Text:
[news.admin] Yet Another Cnews Thread

alexis@panix.uucp (Alexis Rosen) (06/13/91)

In article <1991Jun12.001917.239@gacvx2.gac.edu> dan@gacvx2.gac.edu writes:
>Greetings,
>[Sarcasm deleted]
>I would think that it would be better for the authors of cnews and other news
>systems to spend the time preventing their software from sending out old news,
>by fixing the conditions that cause old news to be sent, rather than filtering
>it from the net at large. 

Funny. That's exactly what they are doing. And certain people are bitching
overloudly and overlong about exactly that. You can't win.

Honestly, I don't see why this topic stays alive. Everyone knows what everyone
else thinks. Bitching and moaning about it isn't going to change things. So
can we drop it already?

If you want to do something about it that's different. The only solution I
like (which I posted a few days ago) has recieved no reply. A few other
solutions were proposed, but none are practical (I think) because they require
Henry to waste a lot of time writing code that needn't be written. If my
solution won't work, or if someone has a better one, well, let's hear it.
But-
1) If it requires H.S. and G.C. to write a lot of code, save your breath.
   They've got better things to do.
2) If it requires many many sites on the net to implement it (or even many
   Cnews sites), save your breath. Without being integrated into Cnews, it
   won't ever make it into the majority of sites.


BTW, there is an extremely-low-sophistication method of dealing with all this
that won't chew up too much bandwidth. Have automated scripts which send bounce
messages to sites sending out bad headers... But run them only once a month.
If every admin who reads this group set up such a script (trivial to write),
it still wouldn't be a major strain on bandwidth. The filtering effect of Cnews
would preserve locality of error-reporting, so that most bad hosts would only
get messages from a few hosts.

Come to think of this, I think Henry mentioned that he did something like this
before he released the new Cnews. But I wouldn't swear to it.

---
Alexis Rosen
Owner/Sysadmin, PANIX Public Access Unix, NY
alexis@panix.com
{cmcl2,apple}!panix!alexis

moraes@cs.toronto.edu (Mark Moraes) (06/14/91)

moraes@cs.toronto.edu (Mark Moraes) writes:
>Caveat:  It wasn't really meant for distribution

And it shows :-( Some of the messages dated to when we were the only
site running the current relaynews code; Paul Eggert pointed out that
whitespace is not even technically legal according to 1036.  The
default now complains about bad dates too.

Here's a new version.  It's also available by anonymous ftp from
ftp.cs.toronto.edu in pub/news (not to be confused with pub/c-news).

My earlier warnings stand; included here in case you missed the last
version (now cancelled).

Provided material:
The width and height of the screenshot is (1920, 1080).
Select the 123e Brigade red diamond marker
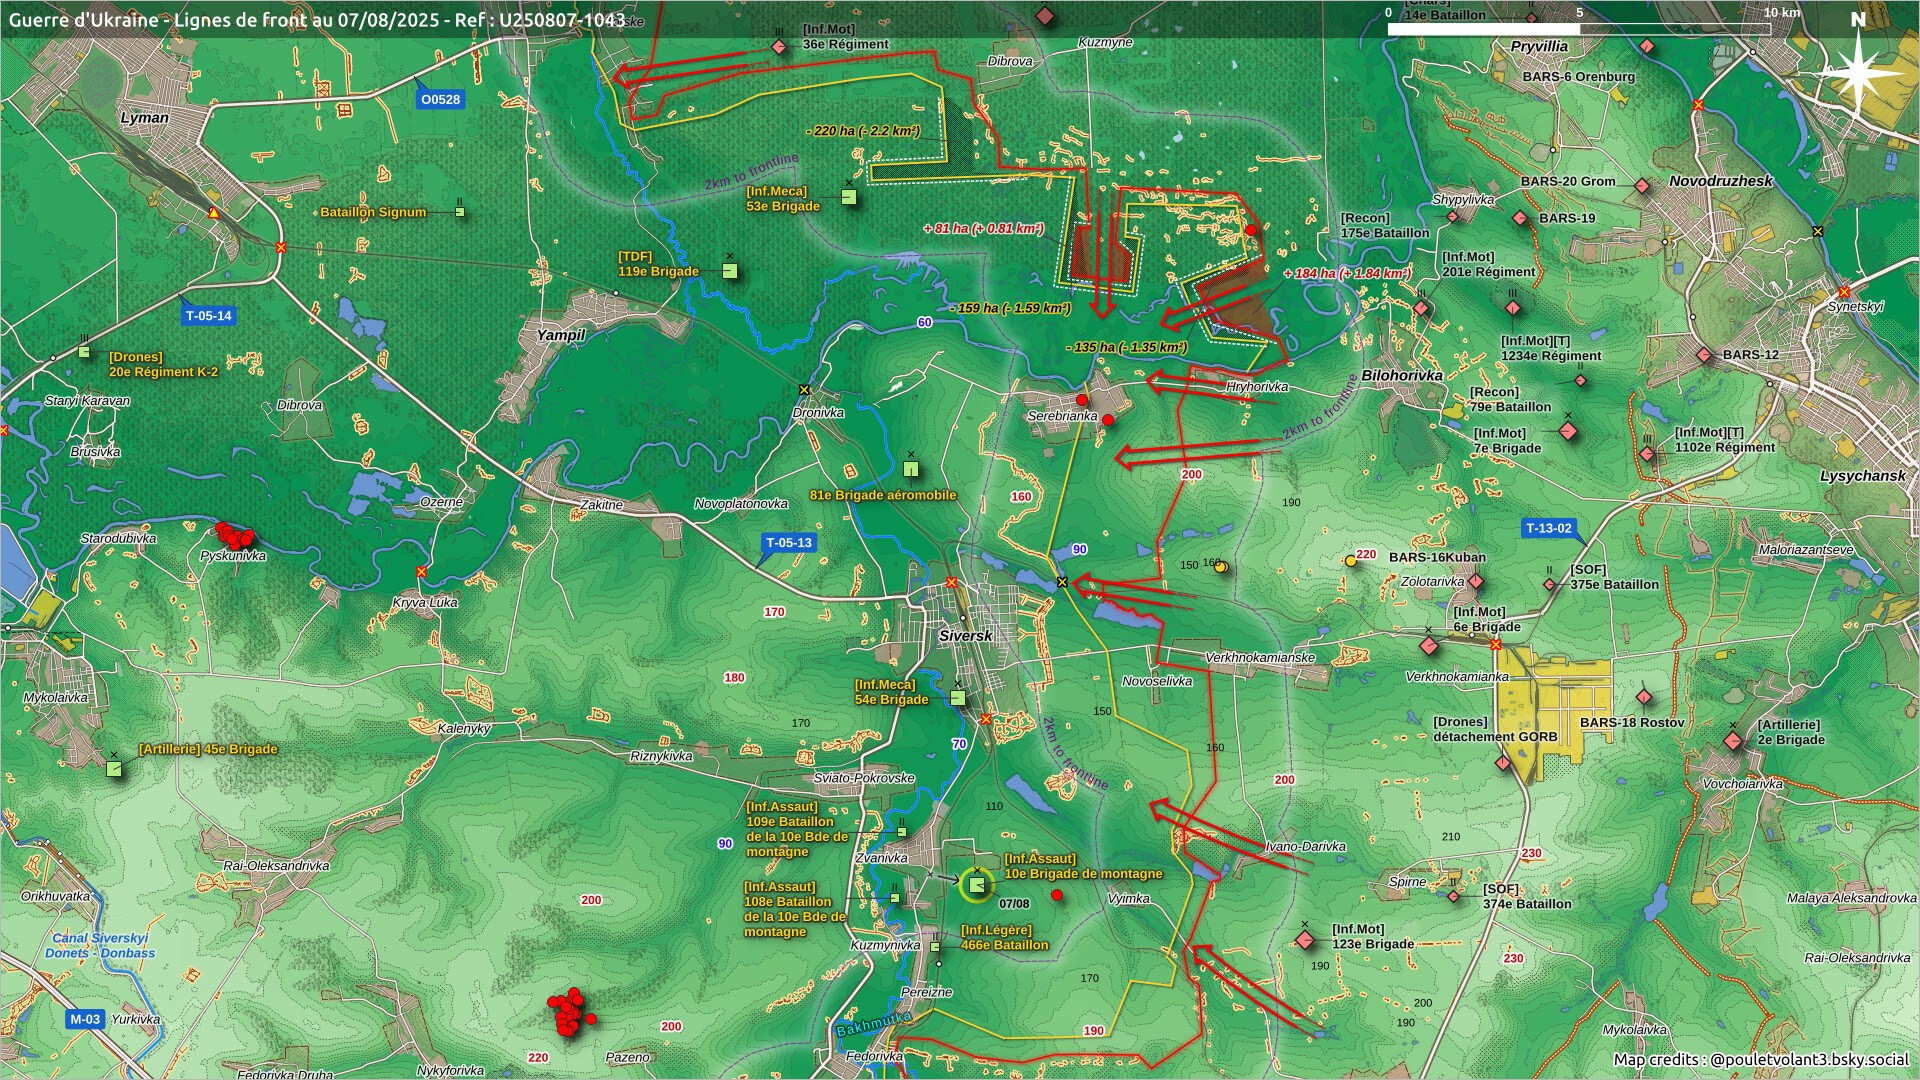pyautogui.click(x=1305, y=940)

Written task:
Carry on the Usenet thread about Cnews from the point where it stops. The material has no connection to the text.

Exercise result:
 > This script (requires GNU awk) was derived from the mail messages
 > Geoff and I sent out to sites during the alpha test of the new fascist
 > relaynews on news-server.csri.toronto.edu.
 > 
 > By default, the script complains about whitespace in messageids and
 > non-header lines in headers.  The -q option merely generates the
 > summary.  The -v option complains about all errors the script knows
 > about.  The -o option allows you to specify categories of problem that
 > it should warn about. eg. newscomplain -o d $NEWSCTL/log should
 > complain about unparsable dates only.
 > 
 > I would STRONGLY suggest that you NOT run this script automatically
 > (from cron or at).  Please run it by hand, go through its output
 > carefully, edit the output or the script suitably to correct errors,
 > and then send the output to sh -x.  Note: It expects Berkmail or
 > something that understands the -s option.  "grep '^:.'" or grep
 > '^Mail' on the output is useful.
 > 
 > Caveat:  It wasn't really meant for distribution, so I'd advise extreme
 > care when using it.  I'm only posting it because of the continuous
 > bitching and moaning by people who think they ought to be notified
 > because their precious, non-compliant trash, er, news posting is being
 > dropped on the floor by news software that's trying to be careful and
 > robust.  Gah!

	Mark.
#!/bin/sh
# To unbundle, sh this file
echo newscomplain 1>&2
sed 's/^-//' >newscomplain <<'!'
-#! /bin/sh
-# Scans C News relaynews log and generates a shell script that sends
-# mail to admins of sites responsible for bad messages.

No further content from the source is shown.